Rising food costs are pushing the Department of Agriculture (DA) to step up efforts to protect both consumers and producers from inflationary pressures. The move comes as new data show that low-income households are facing faster price increases, signaling potential strain on household budgets if global uncertainties persist.
Data from the Philippine Statistics Authority (PSA) showed that inflation for the poorest families jumped to 2.5 percent in February 2026, up from 1.6 percent in January and 1.5 percent a year earlier. The increase was mainly due to higher costs for food and non-alcoholic beverages.

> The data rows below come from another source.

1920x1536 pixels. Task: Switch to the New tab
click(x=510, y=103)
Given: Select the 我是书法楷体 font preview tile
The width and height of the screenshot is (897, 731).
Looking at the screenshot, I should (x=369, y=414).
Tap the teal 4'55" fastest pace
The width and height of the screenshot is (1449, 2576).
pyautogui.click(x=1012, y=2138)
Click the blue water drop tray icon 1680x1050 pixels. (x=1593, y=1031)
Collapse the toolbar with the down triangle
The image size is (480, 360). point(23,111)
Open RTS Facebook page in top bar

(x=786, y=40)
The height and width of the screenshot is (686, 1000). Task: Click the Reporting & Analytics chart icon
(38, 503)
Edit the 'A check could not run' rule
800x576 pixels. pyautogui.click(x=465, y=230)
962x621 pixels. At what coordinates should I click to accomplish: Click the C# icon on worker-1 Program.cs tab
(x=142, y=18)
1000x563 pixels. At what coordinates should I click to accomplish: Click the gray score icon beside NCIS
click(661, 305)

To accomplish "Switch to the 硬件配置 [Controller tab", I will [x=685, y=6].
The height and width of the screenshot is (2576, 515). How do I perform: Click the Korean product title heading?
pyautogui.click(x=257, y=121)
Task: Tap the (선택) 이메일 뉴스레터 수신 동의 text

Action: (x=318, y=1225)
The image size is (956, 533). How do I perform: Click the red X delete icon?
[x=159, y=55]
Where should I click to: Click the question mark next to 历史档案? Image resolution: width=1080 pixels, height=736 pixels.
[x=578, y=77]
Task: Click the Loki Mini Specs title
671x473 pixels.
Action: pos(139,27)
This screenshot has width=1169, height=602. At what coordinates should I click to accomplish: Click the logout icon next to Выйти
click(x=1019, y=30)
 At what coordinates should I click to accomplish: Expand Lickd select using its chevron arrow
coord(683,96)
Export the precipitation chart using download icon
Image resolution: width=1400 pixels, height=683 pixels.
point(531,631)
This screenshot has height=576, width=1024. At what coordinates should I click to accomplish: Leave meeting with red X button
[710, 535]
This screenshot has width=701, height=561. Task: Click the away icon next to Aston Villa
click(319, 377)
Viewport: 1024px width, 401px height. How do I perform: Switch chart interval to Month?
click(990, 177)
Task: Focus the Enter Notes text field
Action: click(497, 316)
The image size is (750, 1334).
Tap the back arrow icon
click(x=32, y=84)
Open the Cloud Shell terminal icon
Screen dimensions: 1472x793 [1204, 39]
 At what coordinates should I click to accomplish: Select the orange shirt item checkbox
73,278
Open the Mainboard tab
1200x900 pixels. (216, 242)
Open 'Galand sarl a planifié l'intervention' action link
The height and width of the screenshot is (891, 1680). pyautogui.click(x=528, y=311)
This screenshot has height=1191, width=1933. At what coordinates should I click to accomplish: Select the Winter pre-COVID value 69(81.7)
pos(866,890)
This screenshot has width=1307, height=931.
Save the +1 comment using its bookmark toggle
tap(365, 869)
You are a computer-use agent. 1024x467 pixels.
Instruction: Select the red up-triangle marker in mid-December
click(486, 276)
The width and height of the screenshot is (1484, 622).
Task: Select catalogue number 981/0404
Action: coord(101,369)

Food inflation alone rose to 1.6 percent in February from 0.7 percent the previous month, though it remained below the 2.6 percent recorded in February 2025.
DA Secretary Francisco P. Tiu Laurel Jr. said authorities are closely monitoring markets. “We have intensified our price monitoring activities to ensure that supply and price of food remain stable even in the face of challenges,” he said.
The department is also preparing contingency measures. “We are now taking steps to secure supply so food and farm inputs are sufficient in anticipation of price shocks that may follow the current situation in the Middle East,” Tiu Laurel added.
Rice continued to influence February’s inflation trends. While prices of the staple fell year-on-year, the pace slowed to 3.4 percent from an 8.5 percent drop in January, partly driving higher food inflation. Corn, flour, bread, fish, seafood, vegetables, fruits, and milk also saw faster price increases.
Food inflation contributed 0.6 percentage point to overall inflation, underscoring the sector’s role in shaping consumer prices and the importance of maintaining stable supply amid rising global uncertainties.